Flavonoid content of Isoetaceae was poorly known but appears to contain mainly flavone, apigenin, luteolin, chrysoeriol, selgin, tricin, and isoetin (as the 5'-glucoside), which had been reported in other species of Isoetes [26]. Expectisoetin, apigenin procyanidins and dihydrochalcone might exist in I. sinensis as well. Flavones and flavonols were the main flavonoids in most species from filicinae [18]. Flavones, flavonols, flavanones, aurones, and dihydrochalcones were the main flavonoids in bryophytes [27]. The dihydrochalcones observed in this study suggested that Isoetaceae and bryophytes may be phylogenetically similar.

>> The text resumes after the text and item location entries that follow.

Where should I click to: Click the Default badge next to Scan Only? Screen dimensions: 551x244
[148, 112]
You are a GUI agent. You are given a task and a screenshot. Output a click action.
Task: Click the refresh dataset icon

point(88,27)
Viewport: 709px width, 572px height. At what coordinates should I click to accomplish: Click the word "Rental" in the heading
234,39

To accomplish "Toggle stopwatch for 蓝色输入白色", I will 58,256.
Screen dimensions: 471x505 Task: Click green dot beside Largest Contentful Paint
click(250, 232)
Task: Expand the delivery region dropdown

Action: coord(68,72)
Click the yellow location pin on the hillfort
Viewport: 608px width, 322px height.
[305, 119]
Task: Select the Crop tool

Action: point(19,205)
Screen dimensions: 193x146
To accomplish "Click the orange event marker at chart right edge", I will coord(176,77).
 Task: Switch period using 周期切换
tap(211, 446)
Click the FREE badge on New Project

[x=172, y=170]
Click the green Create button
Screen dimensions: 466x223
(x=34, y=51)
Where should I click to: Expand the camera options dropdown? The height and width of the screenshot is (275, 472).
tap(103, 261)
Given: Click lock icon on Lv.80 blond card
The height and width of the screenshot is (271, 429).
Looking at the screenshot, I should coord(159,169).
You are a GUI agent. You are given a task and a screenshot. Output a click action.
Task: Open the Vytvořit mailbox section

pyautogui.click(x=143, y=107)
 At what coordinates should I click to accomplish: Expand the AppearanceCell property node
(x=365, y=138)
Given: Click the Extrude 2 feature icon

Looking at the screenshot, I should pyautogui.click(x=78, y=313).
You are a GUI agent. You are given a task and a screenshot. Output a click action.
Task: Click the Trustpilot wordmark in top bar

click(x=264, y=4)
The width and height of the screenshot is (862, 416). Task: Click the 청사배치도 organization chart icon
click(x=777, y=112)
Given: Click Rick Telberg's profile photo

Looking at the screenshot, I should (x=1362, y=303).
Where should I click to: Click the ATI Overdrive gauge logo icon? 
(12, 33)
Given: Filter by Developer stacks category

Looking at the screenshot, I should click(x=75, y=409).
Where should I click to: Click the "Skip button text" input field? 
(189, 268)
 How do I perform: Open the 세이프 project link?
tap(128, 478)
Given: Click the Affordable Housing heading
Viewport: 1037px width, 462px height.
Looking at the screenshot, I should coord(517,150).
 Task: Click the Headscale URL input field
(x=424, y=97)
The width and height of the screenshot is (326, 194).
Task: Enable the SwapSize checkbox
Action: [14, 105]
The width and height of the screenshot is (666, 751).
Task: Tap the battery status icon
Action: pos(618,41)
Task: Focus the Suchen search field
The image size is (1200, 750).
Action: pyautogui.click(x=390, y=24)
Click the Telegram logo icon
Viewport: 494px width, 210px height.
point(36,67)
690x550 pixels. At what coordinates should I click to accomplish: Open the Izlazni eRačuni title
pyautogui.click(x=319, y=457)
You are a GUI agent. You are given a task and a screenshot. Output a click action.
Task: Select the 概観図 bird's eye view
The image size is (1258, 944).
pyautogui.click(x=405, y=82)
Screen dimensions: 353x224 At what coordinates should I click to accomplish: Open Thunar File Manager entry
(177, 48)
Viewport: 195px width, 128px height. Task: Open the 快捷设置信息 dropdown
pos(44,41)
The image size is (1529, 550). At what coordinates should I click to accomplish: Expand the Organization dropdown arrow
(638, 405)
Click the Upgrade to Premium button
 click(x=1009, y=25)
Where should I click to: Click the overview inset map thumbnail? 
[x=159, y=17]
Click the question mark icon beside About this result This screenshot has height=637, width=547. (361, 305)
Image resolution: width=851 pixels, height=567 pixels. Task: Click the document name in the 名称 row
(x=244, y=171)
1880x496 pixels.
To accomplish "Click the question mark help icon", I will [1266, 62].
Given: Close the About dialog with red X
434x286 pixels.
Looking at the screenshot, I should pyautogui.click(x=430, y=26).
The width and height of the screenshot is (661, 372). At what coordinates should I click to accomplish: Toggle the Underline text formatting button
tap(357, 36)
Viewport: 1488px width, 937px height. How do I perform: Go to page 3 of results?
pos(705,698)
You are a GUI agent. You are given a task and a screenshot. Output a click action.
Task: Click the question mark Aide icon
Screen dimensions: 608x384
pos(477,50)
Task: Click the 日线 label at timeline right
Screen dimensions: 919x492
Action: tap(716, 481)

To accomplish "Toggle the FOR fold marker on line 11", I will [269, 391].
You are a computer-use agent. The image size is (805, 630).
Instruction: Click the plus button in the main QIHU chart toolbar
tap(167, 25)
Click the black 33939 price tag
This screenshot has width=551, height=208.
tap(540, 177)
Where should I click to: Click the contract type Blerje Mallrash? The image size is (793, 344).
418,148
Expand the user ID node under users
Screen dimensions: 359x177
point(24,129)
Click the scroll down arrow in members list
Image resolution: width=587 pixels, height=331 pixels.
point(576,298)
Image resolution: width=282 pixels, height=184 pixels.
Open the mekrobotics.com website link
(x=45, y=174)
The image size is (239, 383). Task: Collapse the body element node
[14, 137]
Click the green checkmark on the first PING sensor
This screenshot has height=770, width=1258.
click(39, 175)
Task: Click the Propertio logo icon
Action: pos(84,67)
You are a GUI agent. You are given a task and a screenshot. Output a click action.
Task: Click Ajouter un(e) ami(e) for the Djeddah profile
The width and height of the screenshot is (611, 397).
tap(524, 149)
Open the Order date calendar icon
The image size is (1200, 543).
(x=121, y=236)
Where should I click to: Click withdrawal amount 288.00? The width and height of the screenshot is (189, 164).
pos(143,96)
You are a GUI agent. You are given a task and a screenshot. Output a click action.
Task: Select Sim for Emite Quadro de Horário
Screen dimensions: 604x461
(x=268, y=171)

Effects of various ecological factors on the secondary metabolite profile have also been observed in angiospermae [28]. In a previous study [18, 20], a similar impact of ecological factors on the flavonoids found in the same species. The lower flavonoid content of aquatic ferns was attributed to specific environmental factors, which typically require no need to produce flavonoids in self-defense. Pilularia globulifera, a marsileaceous fern, was previously reported to accumulate quercetin and kaempferol glycosides [29], which was similar to the content found within I. sinensis. An aquatic macrophyte, Stratiotes aloides, accumulated luteolin and chrysoeriol glycosides [30], which were different from I. sinensis. Thus, it was speculated that the phytogroup was also influencing factors on the secondary metabolite profile, in addition to the ecological factors.

Conclusion

This study is the first to report on the phytochemistry and biological activities of I. sinensis. The results showed that I. sinensis was with stronger antioxidant activity than some fern and bryophytes and higher flavonoid content (10.74 ± 0.25mg/g), So the endangered I. sinensis should be an important and potentially edible and medicinal plant.